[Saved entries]
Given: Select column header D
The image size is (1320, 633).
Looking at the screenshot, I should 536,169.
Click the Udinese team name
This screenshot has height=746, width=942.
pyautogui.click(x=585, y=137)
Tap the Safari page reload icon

--

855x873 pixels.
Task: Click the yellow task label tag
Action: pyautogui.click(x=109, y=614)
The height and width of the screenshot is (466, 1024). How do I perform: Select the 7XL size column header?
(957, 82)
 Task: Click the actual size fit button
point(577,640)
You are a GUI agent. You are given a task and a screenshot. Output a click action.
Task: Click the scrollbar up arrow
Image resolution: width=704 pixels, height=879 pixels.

> [WHAT THE EXERCISE ASKS] Your answer must be the lines above from the one containing "Task: Click the scrollbar up arrow" to the one containing "Image resolution: width=704", both included, restated word for word.

> [EXERCISE OUTPUT]
Task: Click the scrollbar up arrow
Image resolution: width=704 pixels, height=879 pixels.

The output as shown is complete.